THE INPUT.
..........

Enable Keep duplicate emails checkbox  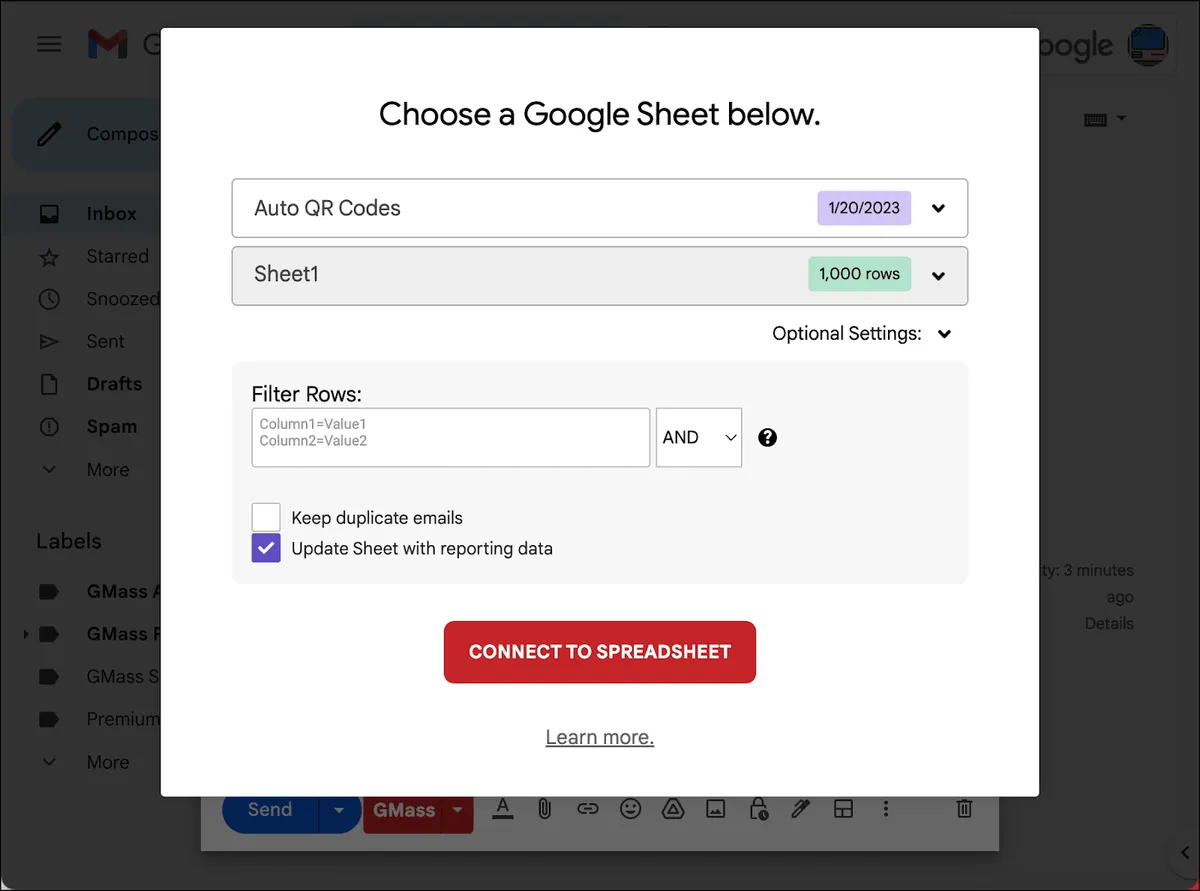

..........

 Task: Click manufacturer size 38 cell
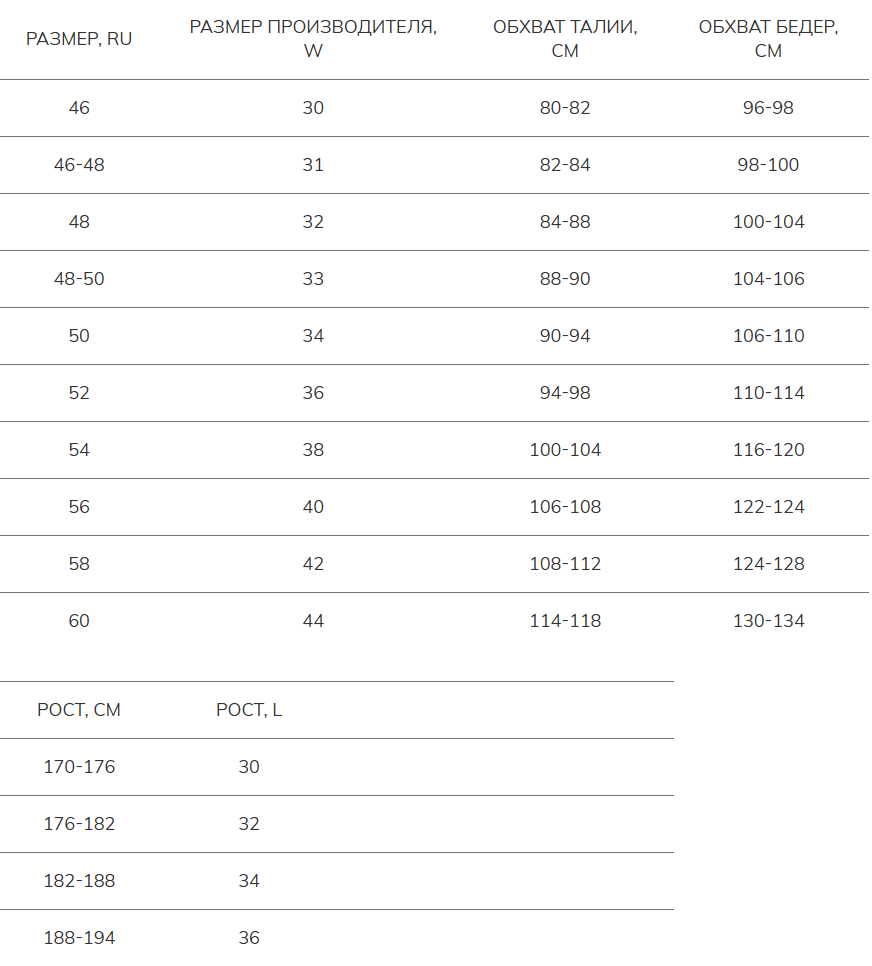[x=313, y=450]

..........

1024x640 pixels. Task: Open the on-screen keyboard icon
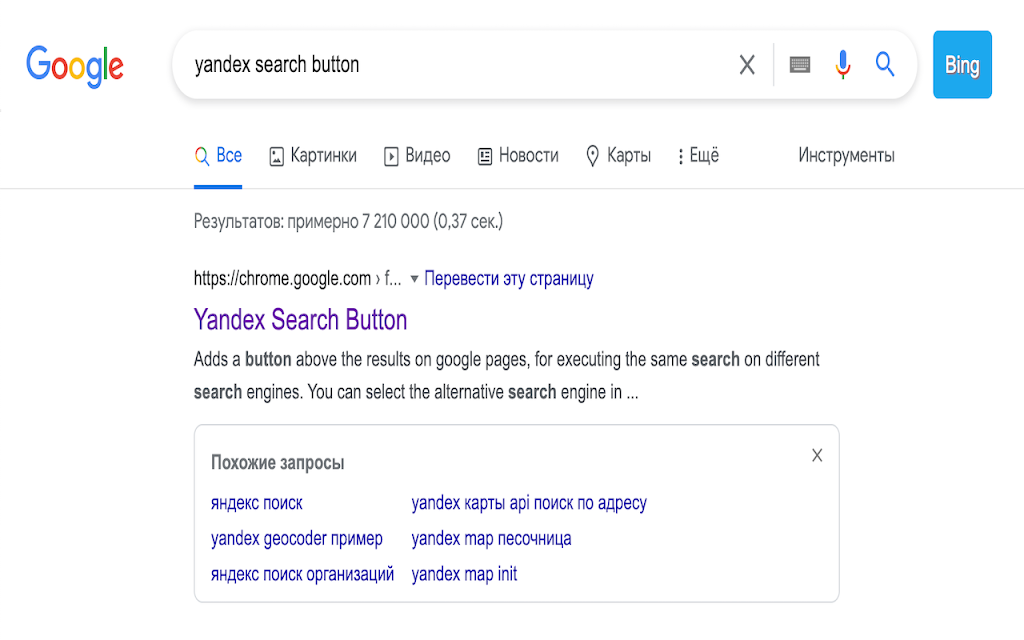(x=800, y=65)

..........

WRITTEN PROBLEM. Please reproduce the records from the line with "1024x640 pixels. Task: Open" up to and including the line with "(x=800, y=65)", leaving the pictures out.

SOLUTION.
1024x640 pixels. Task: Open the on-screen keyboard icon
(x=800, y=65)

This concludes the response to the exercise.